Uhm Eun Gyeong is trapped in a car with the bomb, and she is Gaetal’s target because she has killed three of her spouses for their insurance money. Since it could never be proved, she has gotten away with it, but she couldn’t escape Gaetal. Mu Chan and his team reach there, and they have to rescue her. Mu Chan drives her to the field of a nearby school to contain the explosion, and Joo Hyun has to rush to get her sister out of there. At the end of episode 2 of The Killing Vote, Mu Chan calls Gaetal and tells him to diffuse the bomb because it would not be in his best interests. Gaetal wants public validation for his actions, and in the event that Mu Chan dies with the woman, the entire country would turn against him. Mu Chan refuses to get off the car, and from what we see, those are the last words he says right before a bright light takes over the car and it blows up, as Joo Hyun stares in shock.

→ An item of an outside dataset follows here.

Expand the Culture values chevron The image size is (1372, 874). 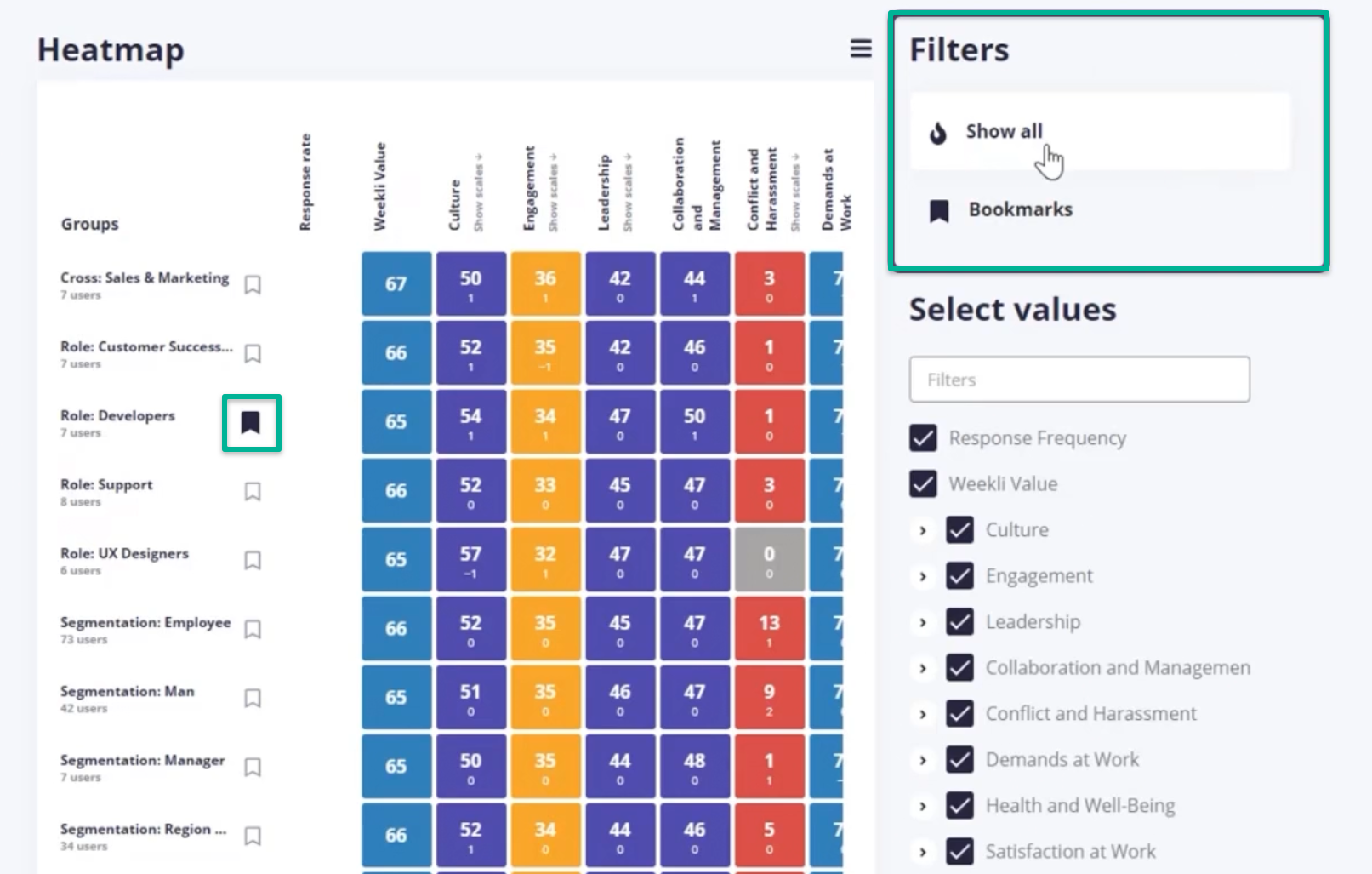[x=922, y=530]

The most obvious possibility is that Mu Chan is dead, but we know that is not likely unless this series wants to take the Game of Thrones route and not care for the lives of its protagonists. A second scenario would be that Mu Chan has survived but with injuries. A third and final scenario is that he has survived due to some secret method that nobody saw in the open field, and his fake death is going to be a way to investigate Gaetal.
We are scared that Lim Ji Yeon is going to get typecast in “crazy” roles. She has the ability to ace them, but that doesn’t mean that she shouldn’t be allowed some diversity. In a way, she shows a lot of spunk in The Killing Vote, which is different from her previous ventures, The Glory and Lies Hidden In My Garden. Coming to the drama, it is still too early to form an opinion, but we wish there had been some intrigue apart from the blast and the question of Mu Chan’s life. It would have suited the narrative better.